You need to use session.close() after every transaction to the database in order to use the same cursor in the same thread not using the same cursor in multi-threads which cause this error.
Use threading.Lock()
I could not find any benchmarks in any of the above answers so I wrote a test to benchmark everything.
I tried 3 approaches
Reading and writing sequentially from the SQLite database
Using a ThreadPoolExecutor to read/write
Using a ProcessPoolExecutor to read/write
The results and takeaways from the benchmark are as follows
Sequential reads/sequential writes work the best
If you must process in parallel, use the ProcessPoolExecutor to read in parallel
Do not perform any writes either using the ThreadPoolExecutor or using the ProcessPoolExecutor as you will run into database locked errors and you will have to retry inserting the chunk again
You can find the code and complete solution for the benchmarks in my SO answer HERE Hope that helps!
Scrapy seems like a potential answer to my question. Its home page describes my exact task. (Though I'm not sure how stable the code is yet.)
I would take a look at the y_serial Python module for data persistence: http://yserial.sourceforge.net
which handles deadlock issues surrounding a single SQLite database. If demand on concurrency gets heavy one can easily set up the class Farm of many databases to diffuse the load over stochastic time.
Hope this helps your project... it should be simple enough to implement in 10 minutes.
I like Evgeny's answer - Queues are generally the best way to implement inter-thread communication. For completeness, here are some other options:
Close the DB connection when the spawned threads have finished using it. This would fix your OperationalError, but opening and closing connections like this is generally a No-No, due to performance overhead.
Don't use child threads. If the once-per-second task is reasonably lightweight, you could get away with doing the fetch and store, then sleeping until the right moment. This is undesirable as fetch and store operations could take >1sec, and you lose the benefit of multiplexed resources you have with a multi-threaded approach.
You need to design the concurrency for your program. SQLite has clear limitations and you need to obey them, see the FAQ (also the following question).
Please consider checking the value of THREADSAFE for the pragma_compile_options of your SQLite installation. For instance, with
SELECT * FROM pragma_compile_options;
If THREADSAFE is equal to 1, then your SQLite installation is threadsafe, and all you gotta do to avoid the threading exception is to create the Python connection with checksamethread equal to False. In your case, it means
conn = sqlite3.connect("mydatabase.db", checksamethread=False)
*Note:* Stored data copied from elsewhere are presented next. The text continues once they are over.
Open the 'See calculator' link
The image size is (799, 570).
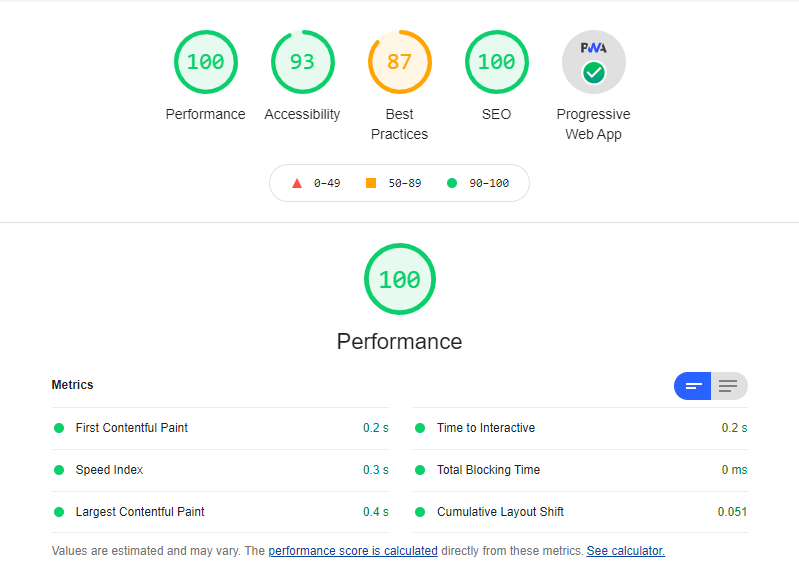pos(625,551)
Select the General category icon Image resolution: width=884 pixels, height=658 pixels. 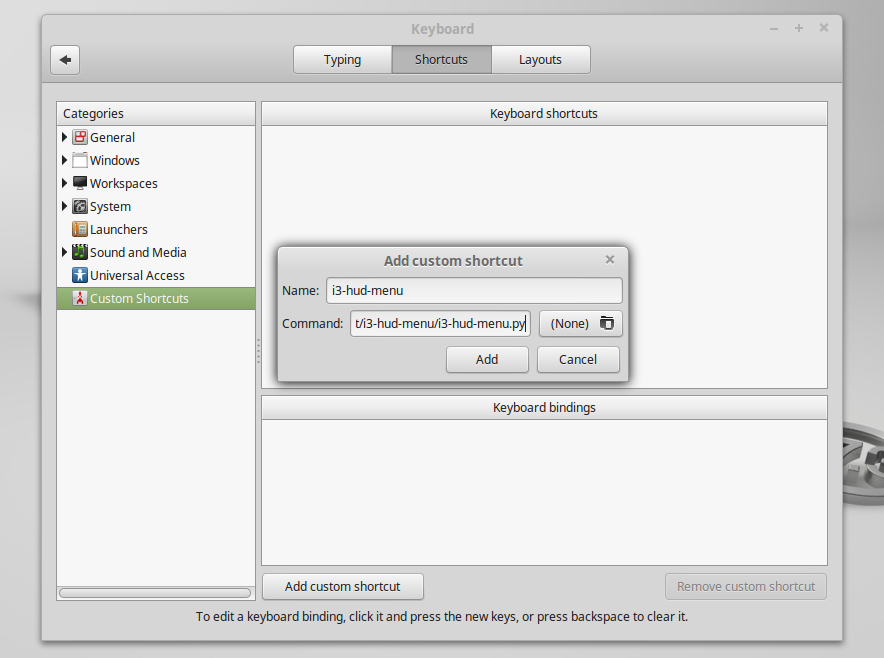pos(79,137)
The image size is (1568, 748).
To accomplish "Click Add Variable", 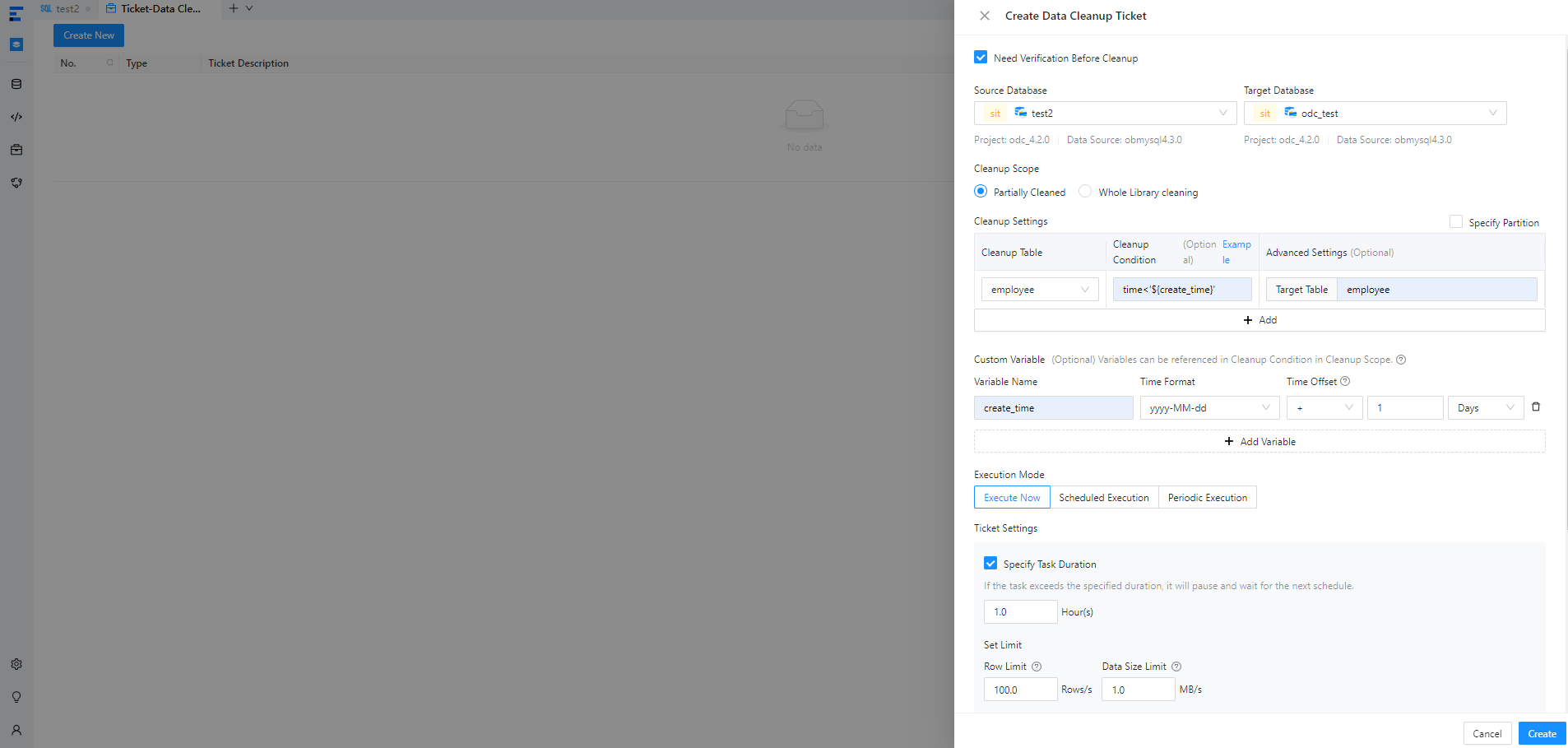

That's explained in some detail in Python, SQLite, and thread safety
The most likely reason you get errors with locked databases is that you must issue
conn.commit()
after finishing a database operation. If you do not, your database will be write-locked and stay that way. The other threads that are waiting to write will time-out after a time (default is set to 5 seconds, see http://docs.python.org/2/library/sqlite3.html#sqlite3.connect for details on that).
An example of a correct and concurrent insertion would be this:
import threading, sqlite3
class InsertionThread(threading.Thread):
def __init__(self, number):
super(InsertionThread, self).__init__()
self.number = number
def run(self):
conn = sqlite3.connect('yourdb.db', timeout=5)
conn.execute('CREATE TABLE IF NOT EXISTS threadcount (threadnum, count);')
conn.commit()
for i in range(1000):
conn.execute("INSERT INTO threadcount VALUES (?, ?);", (self.number, i))
conn.commit()
# create as many of these as you wish
# but be careful to set the timeout value appropriately: thread switching in
# python takes some time
for i in range(2):
t = InsertionThread(i)
t.start()
If you like SQLite, or have other tools that work with SQLite databases, or want to replace CSV files with SQLite db files, or must do something rare like inter-platform IPC, then SQLite is a great tool and very fitting for the purpose. Don't let yourself be pressured into using a different solution if it doesn't feel right!